**Extracted information**
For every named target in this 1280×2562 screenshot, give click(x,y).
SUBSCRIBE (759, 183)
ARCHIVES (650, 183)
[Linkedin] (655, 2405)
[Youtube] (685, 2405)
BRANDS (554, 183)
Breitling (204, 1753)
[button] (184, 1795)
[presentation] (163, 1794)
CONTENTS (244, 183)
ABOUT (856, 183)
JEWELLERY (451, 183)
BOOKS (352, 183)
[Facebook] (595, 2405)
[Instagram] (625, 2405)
--
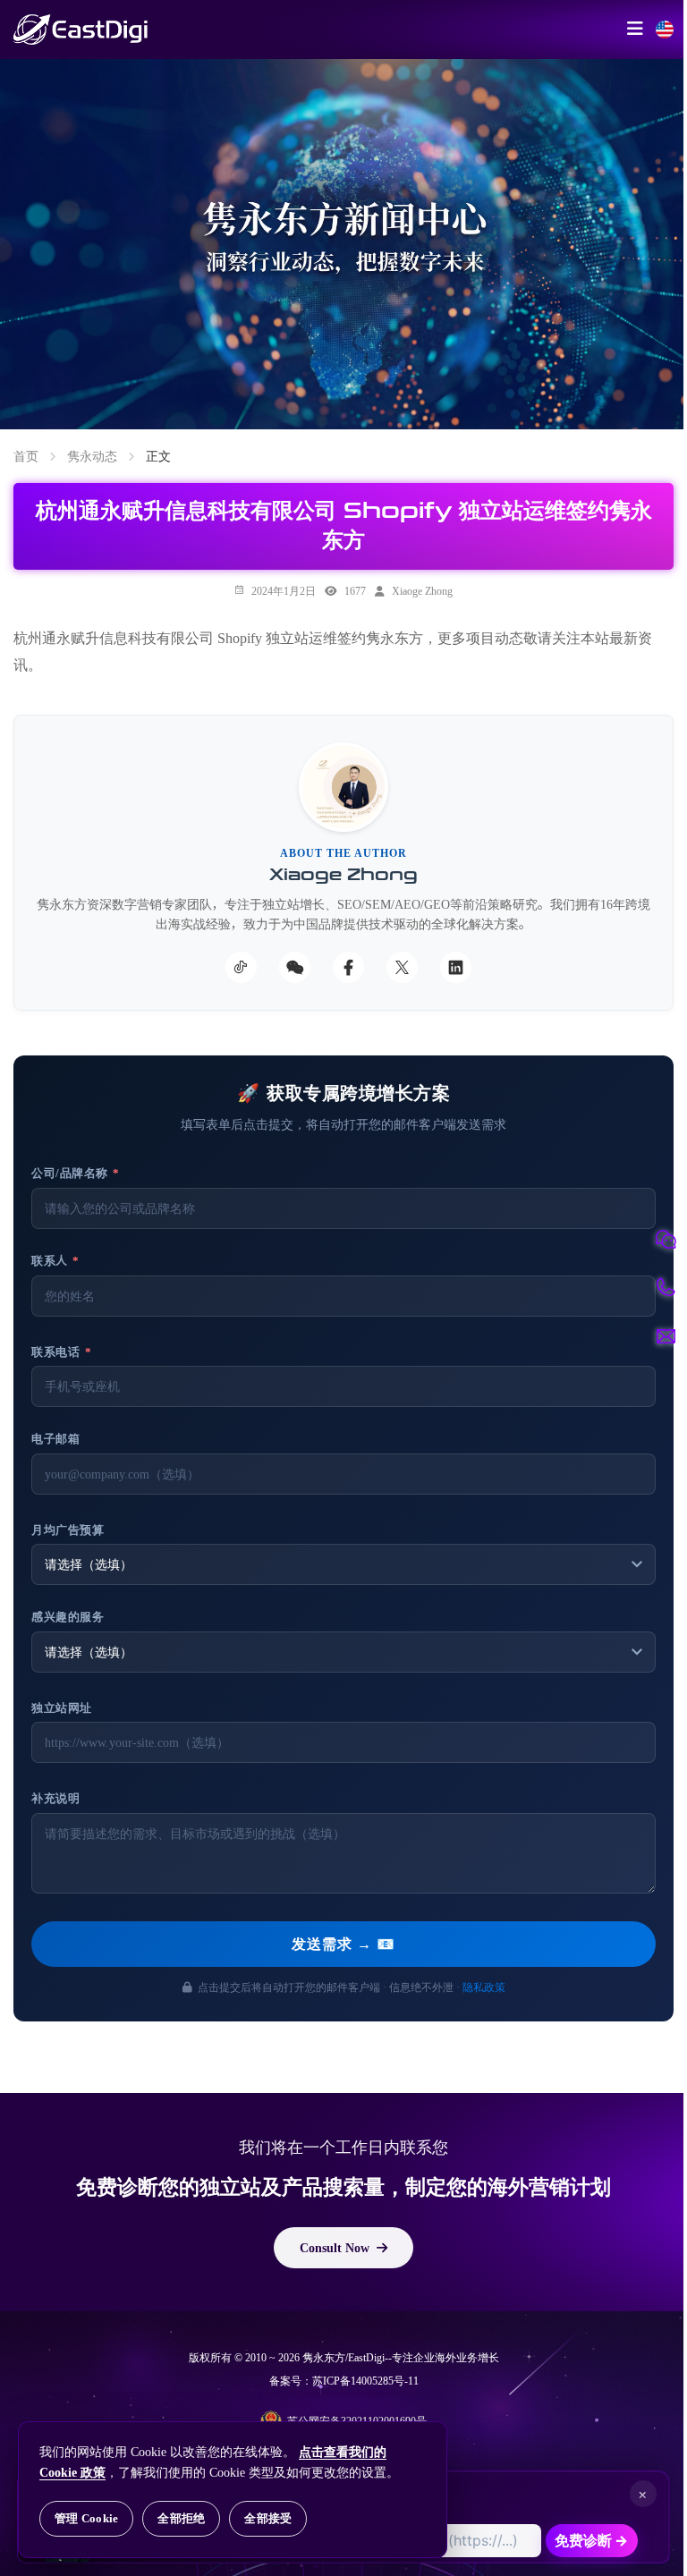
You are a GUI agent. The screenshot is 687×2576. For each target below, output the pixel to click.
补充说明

**What is expected**
Take exactly the lines from the one containing "Breitling (204, 1753)" through the one containing "[Instagram] (625, 2405)" in the data above, and output them with nothing added.

**Expected answer**
Breitling (204, 1753)
[button] (184, 1795)
[presentation] (163, 1794)
CONTENTS (244, 183)
ABOUT (856, 183)
JEWELLERY (451, 183)
BOOKS (352, 183)
[Facebook] (595, 2405)
[Instagram] (625, 2405)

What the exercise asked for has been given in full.